To examine this effect, Alexander et al. analyzed postmortem brain tissue samples from over 200 women as part of the Rush Memory and Aging Project (MAP). Analysis focused largely on three synaptic biomarkers: complexin-I, complexin-II, and SNARE protein-protein interactions, while also factoring in the presence and quantity of tau protein tangles, an established indicator of AD. Findings indicate that with earlier onset menopause, the correlation between lower levels of the synaptic biomarkers and cognitive decline was strengthened. The proposed explanation for this increase was an uptick in the concentration of tau tangles in the tissue samples, as this correlation was not observed with β amyloid. This reinforces the observation that elevated rates of cognitive decline in women may be caused by a unique susceptibility to tau burdens. This effect was attenuated in women who underwent hormone therapies, indicating that the hormones involved in menopause play a key role in mediating this relationship.

While many directions for future study were suggested, these findings offer key insights into the widespread and debilitating indication that is Alzheimer’s disease. They also underline the critical need for further research that focuses on women’s health, not just the sake of female-identifying individuals, but for the benefit of all.

Notable deals

Lilly and Magnet Biomedicine have entered a multi-target collaboration, featuring an upfront investment of $40M, equity, and near-term milestones to develop molecular glues for oncology. This partnership not only advances their joint efforts but also provides Magnet with essential funding to accelerate its internal discovery efforts. Magnet’s proprietary TrueGlue platform harnesses advanced screening technologies, unique chemical libraries, and a strategic approach to target and presenter protein selection to create its molecular glue therapeutics. Andrew Pannu shared a visual (below) on the landscape of recent molecule glue deals, note that the values quoted are total biobucks, which are not equally obtainable in all cases.

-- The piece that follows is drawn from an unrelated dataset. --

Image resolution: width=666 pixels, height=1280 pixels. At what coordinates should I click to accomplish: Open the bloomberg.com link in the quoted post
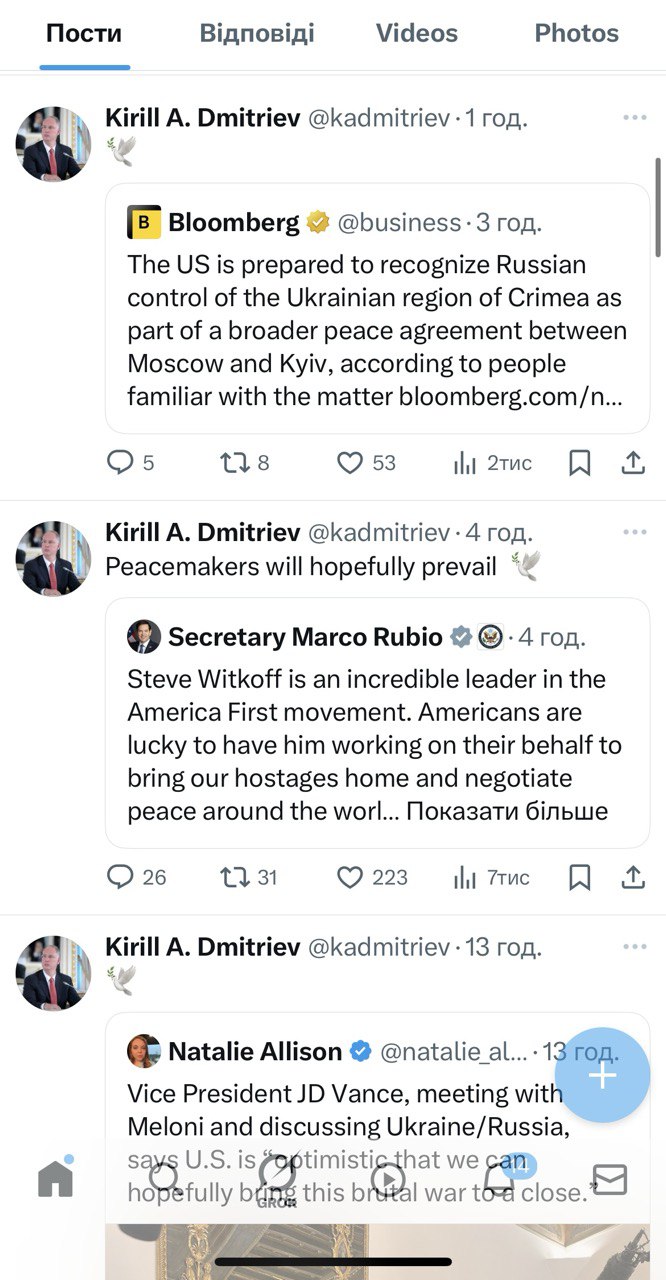tap(510, 396)
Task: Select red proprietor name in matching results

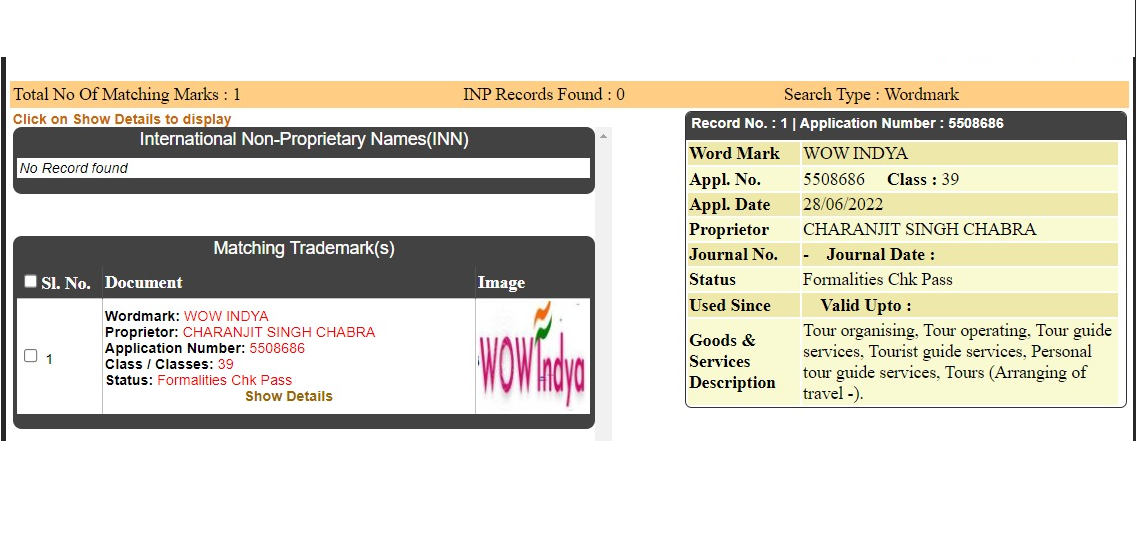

Novo Nordisk has partnered with Gensaic in a deal worth up to $354 million, reinforcing its strategy to secure novel targets and delivery technologies for metabolic diseases. This collaboration originated through Novo’s BioInnovation Hub, where Gensaic received lab space and mentorship, allowing Novo to assess its technology early. Gensaic’s FORGE platform leverages protein evolution and machine learning to engineer delivery vehicles. While financial details remain undisclosed, this partnership reflects a broader trend of pharma giants embedding within startups to mitigate risk and gain a deeper understanding of emerging technologies before making significant investment commitments.
TRIMTECH has raised $31M (£25M) in seed funding to advance its targeted protein degradation pipeline for neurodegenerative diseases. This funding will support the continued development of novel therapeutics designed to address a critical unmet need for patients with limited treatment options.
AbbVie enters the obesity arena with Gubra, a Danish biotech, for $350M upfront and $1.87B in milestones for a long-acting amylin analog.Notably, the deal is focused solely on amylin (excluding any incretin assets) which may indicate that AbbVie is targeting a monotherapy approach, or that further deal-making is anticipated. Given that amylin analogs have demonstrated a better tolerability profile than incretins to date, they could be particularly well-suited for patients aiming for modest weight loss goals.